The resulting data will be saved in the directory used to start the process in the _output_headless subfolder.

210
211
212
213
214
215
216
217
218
219
220
221
222
223
# Starts replicator and waits until all data was successfully written
def run_orchestrator():
    rep.orchestrator.run()

    # Wait until started
    while not rep.orchestrator.get_is_started():
        simulation_app.update()

    # Wait until stopped
    while rep.orchestrator.get_is_started():
        simulation_app.update()

    rep.BackendDispatch.wait_until_done()
    rep.orchestrator.stop()

3.8. Summary

This tutorial covered the following topics:

  1. Starting a SimulationApp instance of Omniverse Isaac Sim to work with replicator

  2. Loading a stage and various assets to random poses using plain Isaac Sim API

  3. Setting up cameras and the writer to write out data

  4. Registering randomizations with Replicator

  5. Using orchestrator to run the data collection

3.8.1. Next Steps

One possible use for the created data is with the TAO Toolkit.

Once the generated synthetic data is in Kitti format, you can use the TAO Toolkit to train a model. TAO provides segmentation, classification and object detection models. This example uses object detection with the Detectnet V2 model as a use case.

To get started with TAO, follow the set-up instructions. Then, activate the virtual environment and download the Jupyter Notebooks as explained in detail here.

TAO uses Jupyter notebooks to guide you through the training process. In the folder cv_samples_v1.3.0, you will find notebooks for multiple models. You can use any of the object detection networks for this use case, but this example uses Detectnet_V2.

In the detectnet_v2 folder, you will find the Jupyter notebook and the specs folder. The TAO Detectnet_V2 documentation goes into more detail about this sample. TAO works with configuration files that can be found in the specs folder. Here, you need to modify the specs to refer to the generated synthetic data as the input.

To prepare the data, you need to run the following command.

tao detectnet_v2 dataset-convert [-h] -d DATASET_EXPORT_SPEC -o OUTPUT_FILENAME [-f VALIDATION_FOLD]

This is in the Jupyter notebook with a sample configuration. Modify the spec file to match the folder structure of your synthetic data. The data will be in TFrecord format and is ready for training. Again, you need to change the spec file for training to represent the path to the synthetic data and the classes being detected.

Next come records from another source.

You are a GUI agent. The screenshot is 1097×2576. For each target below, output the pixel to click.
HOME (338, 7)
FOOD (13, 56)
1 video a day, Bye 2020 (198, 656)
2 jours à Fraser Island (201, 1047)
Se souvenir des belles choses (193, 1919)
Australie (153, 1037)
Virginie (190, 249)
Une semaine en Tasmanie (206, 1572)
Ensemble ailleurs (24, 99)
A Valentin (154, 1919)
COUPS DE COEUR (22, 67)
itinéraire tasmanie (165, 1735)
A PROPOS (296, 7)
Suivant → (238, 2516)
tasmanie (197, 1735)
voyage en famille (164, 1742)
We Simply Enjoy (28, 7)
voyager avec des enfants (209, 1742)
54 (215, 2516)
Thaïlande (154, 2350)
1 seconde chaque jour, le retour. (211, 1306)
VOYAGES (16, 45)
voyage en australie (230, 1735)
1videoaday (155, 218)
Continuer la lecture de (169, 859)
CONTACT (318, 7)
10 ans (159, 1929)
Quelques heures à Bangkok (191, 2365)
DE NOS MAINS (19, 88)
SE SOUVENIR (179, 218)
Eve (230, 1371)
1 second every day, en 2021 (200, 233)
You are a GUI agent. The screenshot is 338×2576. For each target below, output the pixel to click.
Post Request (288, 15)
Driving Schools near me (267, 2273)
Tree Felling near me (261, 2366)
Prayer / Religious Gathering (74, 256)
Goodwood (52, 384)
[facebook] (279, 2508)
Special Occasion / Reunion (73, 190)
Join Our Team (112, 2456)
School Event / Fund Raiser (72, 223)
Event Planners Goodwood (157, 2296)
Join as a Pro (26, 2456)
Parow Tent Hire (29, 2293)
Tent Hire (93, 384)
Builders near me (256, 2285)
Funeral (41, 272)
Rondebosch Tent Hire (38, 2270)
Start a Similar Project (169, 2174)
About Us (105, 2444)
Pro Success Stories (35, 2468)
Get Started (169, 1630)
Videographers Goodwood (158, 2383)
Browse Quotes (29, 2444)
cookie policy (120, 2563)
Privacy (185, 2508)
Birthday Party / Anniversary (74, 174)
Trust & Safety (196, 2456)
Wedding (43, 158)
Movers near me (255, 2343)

tao detectnet_v2 train [-h] -k <key>
                        -r <result directory>
                        -e <spec_file>
                        [-n <name_string_for_the_model>]
                        [--gpus <num GPUs>]
                        [--gpu_index <comma separate gpu indices>]
                        [--use_amp]
                        [--log_file <log_file>]

For any questions regarding the TAO Toolkit, refer to the TAO documentation, which goes into further detail.

3.8.2. Further Learning

To learn how to use Omniverse Isaac Sim to create data sets in an interactive manner, see the Synthetic Data Recorder, and then visualize them with the Synthetic Data Visualizer.